- WHAT TO DO
1. Print the stretch of the article on the South African commercials industry from "The South African" through "during the recession." word for word.
2. In the article on the South African commercials industry, who chairs the Commercial Producers Association?
3. Go on with the article on the South African commercials industry from the point where it stops.

───── DOCUMENT TEXT ─────

Commercials industry weathers recession


The South African commercial production industry has remained a competitive and
popular destination for international productions, despite the global recession. Screen
Africa spoke to the chairperson of the Commercial Producers Association (CPA), Peter
Carr, as well as representatives from regional film bodies and production service
companies to get an idea of the current state of the industry.

South Africa has over time earned a reputation as a competitive and creative commercial
production destination. CPA chairperson Peter Carr says on the whole the past season
saw less international work coming into South Africa, but he believes that the country
has been doing a lot better than most foreign countries during the recession.

“The strength of the rand has certainly made it harder to attract price sensitive clients
and provide the same value as in previous years, but the quality of our production has
kept clients returning to South Africa even though they were still hard pressed on the
tail-end of the global recession,’ says Carr.

───── DATA LINES ─────

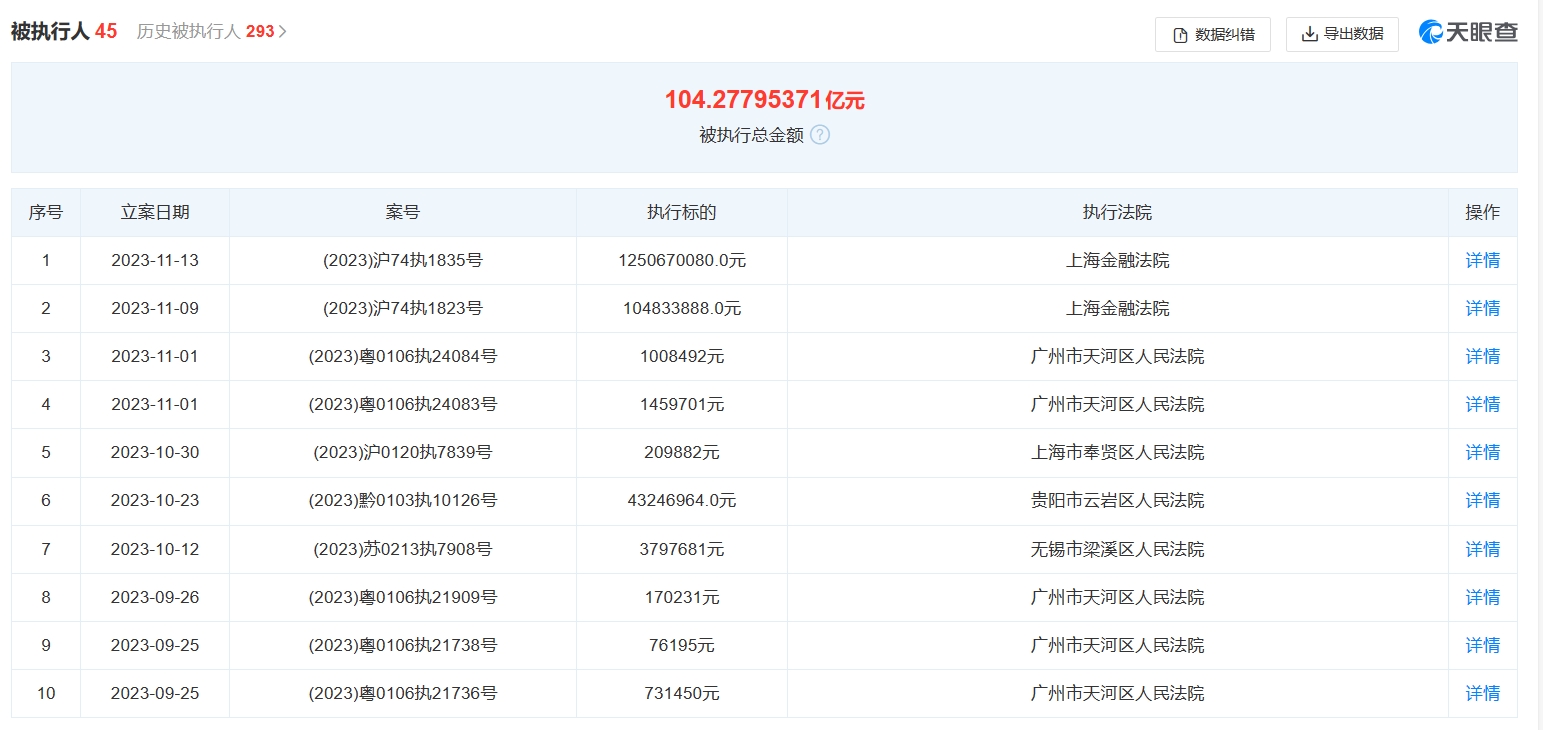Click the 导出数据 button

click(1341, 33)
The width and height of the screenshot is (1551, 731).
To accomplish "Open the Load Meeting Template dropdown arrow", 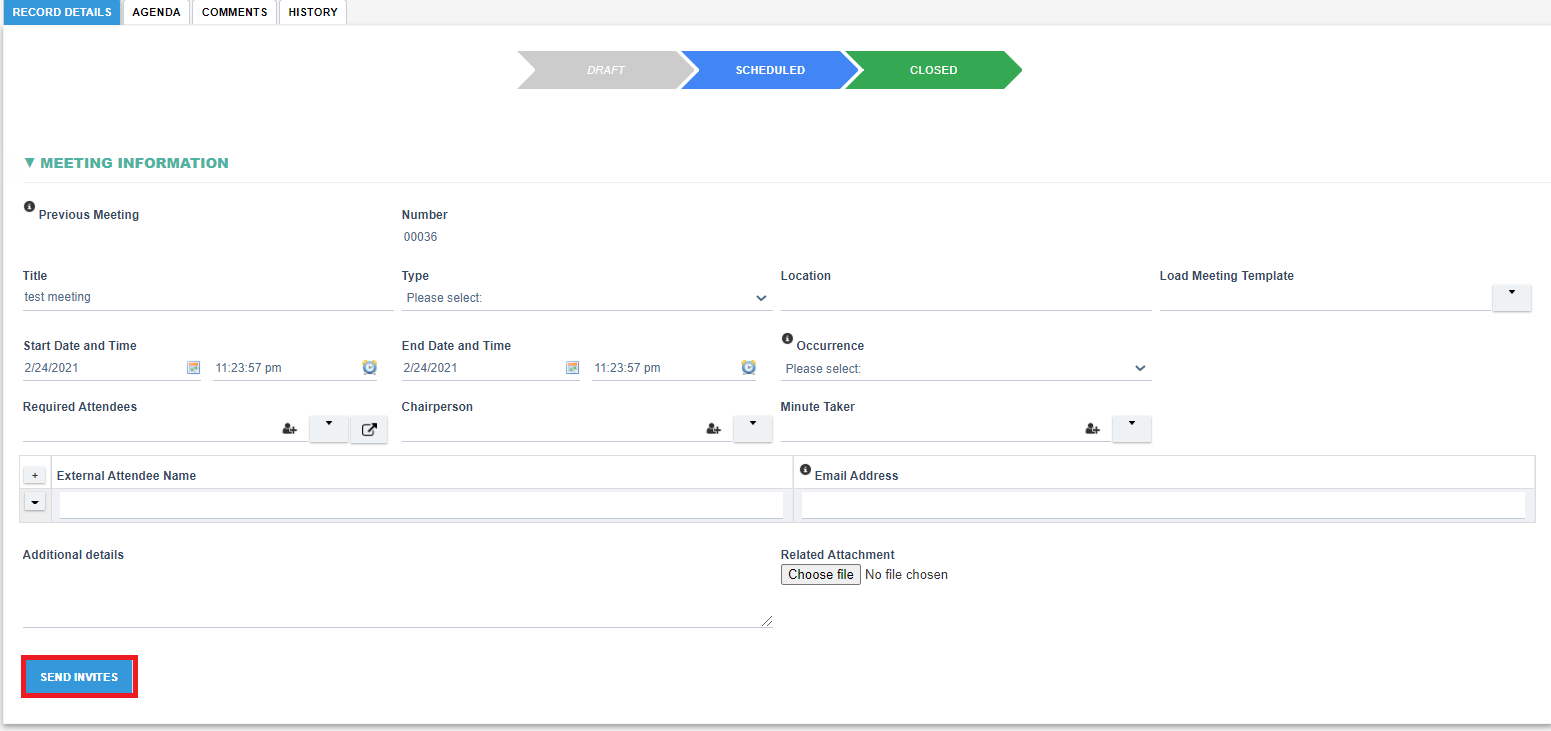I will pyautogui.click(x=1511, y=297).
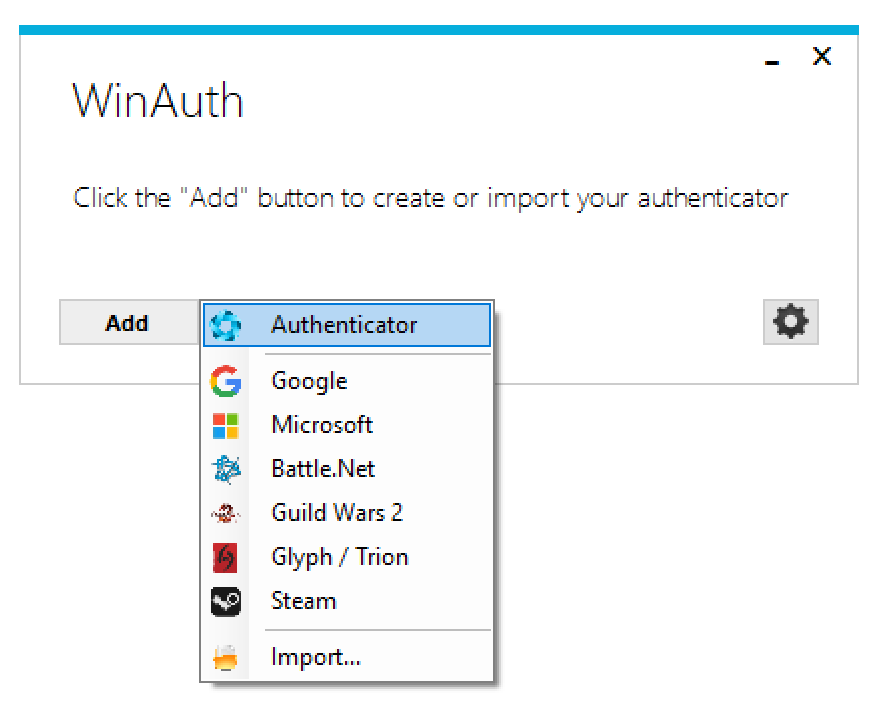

─────

- RESULTS OF THE EXERCISE
1.
The South African commercial production industry has remained a competitive and
popular destination for international productions, despite the global recession. Screen
Africa spoke to the chairperson of the Commercial Producers Association (CPA), Peter
Carr, as well as representatives from regional film bodies and production service
companies to get an idea of the current state of the industry.

South Africa has over time earned a reputation as a competitive and creative commercial
production destination. CPA chairperson Peter Carr says on the whole the past season
saw less international work coming into South Africa, but he believes that the country
has been doing a lot better than most foreign countries during the recession.

2. Peter Carr

3.
He explains that they had to act mid-season to ensure that the industry cut costs to
remain attractive as a commercials destination. They engaged with the entire industry
from suppliers, to producers, crew and talent associations and post- production facilities
to ask those involved to keep their prices competitive.

“Most crew agreed to work 12-hour days for a period to remain competitive on lower
budgets. Our efforts paid off as suppliers became very negotiable. We researched other
foreign markets that were cutting costs during the recession to make sure we remained

Despite competition from Malaysia, South American countries including Chile and
Argentina, and European countries like the Czech Republic, Hungary, Romania and
Bulgaria, Carr believes that price, locations and solid production support continue to
draw international productions to South African shores, as does the country’s diverse
talent pool.

“Our directors play a vital role in attracting business with the quality of their work. The
level of creativity in our scripts has vastly improved lately, so this will bring us more
attention. We need to start winning a few awards around the globe to gain more
momentum and bring in work directly for our director base,’ says Carr.

According to Carr most business continues to come from the UK, although he expects
the CPA survey in August to show an increase in visits from Germany, France, Italy and
the Eastern markets, with India as a particular growth market.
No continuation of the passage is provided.